Strange for a genre all about beats, drummers in hiphop get ignored, unless their name's Questlove. Anna Nathanson caught up with Plan B and Akala drummer Cassell to see what's up.
Currently touring and recording with both Plan B and Akala, Cassell Is well known for his incredible drumming skills.
Having worked with people like Ty, The Roots, Rodney P, SkinnyMan and Estelle, he is well skooled in the art of hiphop. Here he gives a rare interview, exclusively to Rapnews.
How did you get into drumming and what steps did you take to turn your dream into a reality?
I got my first toy drum kit for Christmas at the age of five years old, and it only lasted 'til the end of the day (laughs). I then played a proper drum kit for the first time at the age of 11, and then got my own kit at 16. From then I joined a band, which expanded and changed members and was later called Quite Sane. We won Capital Radio's young band of the year and part of the prize was supporting James Brown.
I did a lot of practicing at that age, almost every day in my best friend's dad's shed at the end of the garden. I then starting playing freelance and had the pleasure of performing with a lot of signed and unsigned artists, too many to mention. Drums became a big part of my life and I've been playing them ever since.
Were there any obstacles along the way?
Apart from practicing in a shed, which was either too hot or freezing cold, being broke, to not having anyway to practice. Things were ok I suppose!
Was there a defining moment that shaped your career to lead you to where you are today?
There was a series of steps, starting from being in my band Quite Sane, which was formed with two of my best friends. One went off to the States to become a big bass player and producer, the other is a top guitarist and songwriter current playing guitar for Daniel Beddingfield.
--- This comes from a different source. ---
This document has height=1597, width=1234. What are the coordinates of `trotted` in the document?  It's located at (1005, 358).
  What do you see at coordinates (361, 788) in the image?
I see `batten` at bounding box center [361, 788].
I started playing drums for a hiphop event called The Apricot Jam and then some theatre productions, both headed by rapper Jonzi D. Through The Apricot Jam I met and played drums for a lot of hiphop artists such as Rodney P, Estelle, The Roots, SkinnyMan, and Ty, to name a few, as well as soul singers like Terri Walker. I did that for four years, and that's the point where I learnt the most about touring and the music industry. I then started doing a lot of music productions, and released a track and music video called 'Sounds Like This', with some of the artists I produce for.
To bring you up to date, I played drums as a favour at Jade Richardson's event 'Live', where I drummed for lot of signed and unsigned artists in the hiphop, grime and RnB scene. This is where I met and played drums for Plan B and Akala.
What are you up to at the moment?
I'm mainly producing, doing music workshops around the world and writing for TV with Bassistry Arts, as well as recording and touring with Plan B and Akala.
What's the reality of the music Industry?
Looking at the industry from the outside, it looks all glossy, loads of fun. Parties, money and all that goes with it, but in reality, it's a lot of hard work. False people, stress, home sickness, traveling and business. When it's good it's really good, but when it's bad it can be a nightmare.
What's it like touring with Plan B and Akala? Are they like mates or is it strictly about work?
Touring with Plan B and Akala is just like going out with your mates. You have 'nuff fun and jokes, but you also end up in some deep discussions. When you tour, you're more like a family and become a tight unit.
What advice would you give to people wanting to be a drummer?
My advice would be practice hard, be open to different styles of music, deal with business and have as much fun as possible.